== Enunciado a ==
Imprima sem alterações todas as linhas da listagem que surge mais abaixo, a seguir ao excerto. Deixe as imagens de fora da resposta.

== Excerto ==
--------------------------------------------------
Ana Mesquita não foi só a autora do conceito imersivo e colaborativo que deu origem a "Viagem pelo Esquecimento", foi também o elo de ligação entre os diferentes autores — fotógrafos e cineastas envolvidos na recolha e produção de imagens, entre as quais centenas de desenhos da autoria da própria artista. Isabel Nolasco, António Proença de Carvalho, Henrique Blanc, Pedro Senna Nunes e Vasco Pinhol, que mergulhou no mar norueguês para captar imagens subaquáticas, são alguns dos nomes envolvidos no projecto.

Viagem pelo esquecimento, maat
DR

"Quis que envolvesse muita gente e que fosse um projecto multitask, que desafiasse o olhar. E que esta instalação não fosse só mais uma, com imagens plasticamente bonitas, mas que fosse mais multi-sensorial, que as pessoas saíssem daqui mais cheias e até perturbadas com algumas coisas", refere Ana. "Viagem pelo Esquecimento" ocupa uma das salas do maat. Com quase 70 minutos de duração, o filme é exibido continuamente durante o período de funcionamento do museu.

maat. Qua-Seg 11.00-19.00. Até 5 de Maio. Entrada: 9€ (gratuita no primeiro domingo de cada mês).
--------------------------------------------------
== Enunciado b ==
Apresente na íntegra, sem qualquer alteração, o excerto sobre a instalação "Viagem pelo Esquecimento".
--------------------------------------------------
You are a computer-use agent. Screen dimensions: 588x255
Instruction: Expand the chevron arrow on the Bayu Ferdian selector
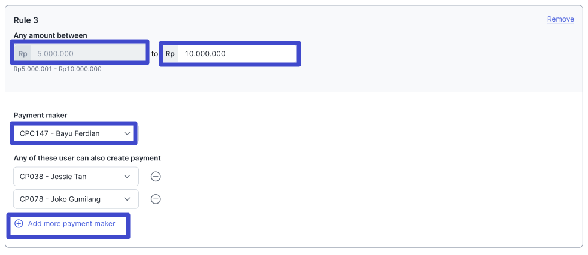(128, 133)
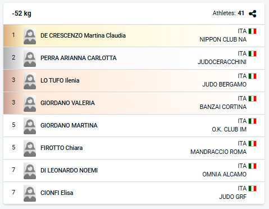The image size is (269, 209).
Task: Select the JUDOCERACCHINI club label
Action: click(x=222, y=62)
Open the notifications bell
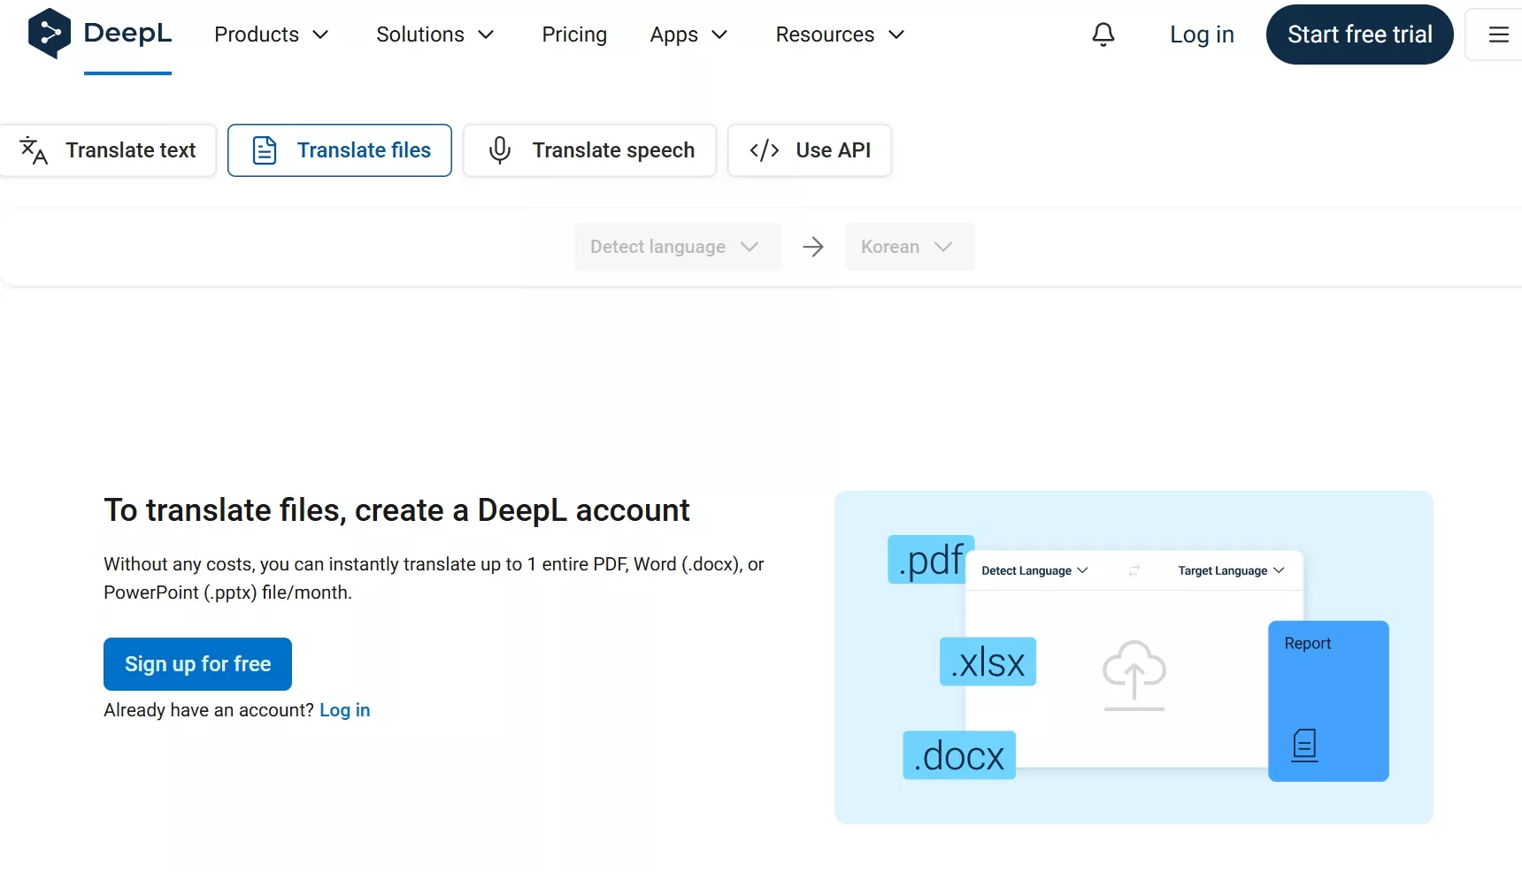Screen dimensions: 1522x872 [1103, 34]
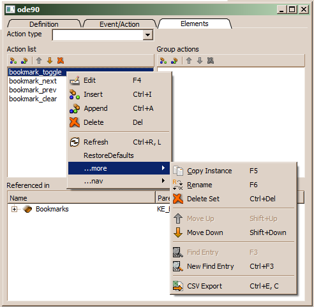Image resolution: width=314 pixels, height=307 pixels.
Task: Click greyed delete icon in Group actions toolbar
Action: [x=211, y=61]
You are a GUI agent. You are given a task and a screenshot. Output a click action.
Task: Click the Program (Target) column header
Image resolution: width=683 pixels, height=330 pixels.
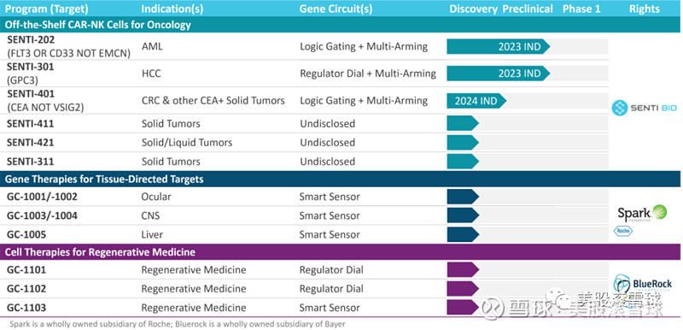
--------------------------------------------------
== Resolução a ==
You are a computer-use agent. Screen dimensions: 588x255
Instruction: Expand the chevron arrow on the Bayu Ferdian selector
(128, 133)
The image size is (269, 209).
Task: Select the JUDOCERACCHINI club label
Action: click(x=222, y=62)
Open the notifications bell
Screen dimensions: 1522x872 [1103, 34]
Image resolution: width=314 pixels, height=307 pixels.
Task: Click greyed delete icon in Group actions toolbar
Action: [x=211, y=61]
You are a GUI agent. You are given a task and a screenshot. Output a click action.
Task: Click the Program (Target) column header
Image resolution: width=683 pixels, height=330 pixels.

== Resolução b ==
Ana Mesquita não foi só a autora do conceito imersivo e colaborativo que deu origem a "Viagem pelo Esquecimento", foi também o elo de ligação entre os diferentes autores — fotógrafos e cineastas envolvidos na recolha e produção de imagens, entre as quais centenas de desenhos da autoria da própria artista. Isabel Nolasco, António Proença de Carvalho, Henrique Blanc, Pedro Senna Nunes e Vasco Pinhol, que mergulhou no mar norueguês para captar imagens subaquáticas, são alguns dos nomes envolvidos no projecto.

Viagem pelo esquecimento, maat
DR

"Quis que envolvesse muita gente e que fosse um projecto multitask, que desafiasse o olhar. E que esta instalação não fosse só mais uma, com imagens plasticamente bonitas, mas que fosse mais multi-sensorial, que as pessoas saíssem daqui mais cheias e até perturbadas com algumas coisas", refere Ana. "Viagem pelo Esquecimento" ocupa uma das salas do maat. Com quase 70 minutos de duração, o filme é exibido continuamente durante o período de funcionamento do museu.

maat. Qua-Seg 11.00-19.00. Até 5 de Maio. Entrada: 9€ (gratuita no primeiro domingo de cada mês).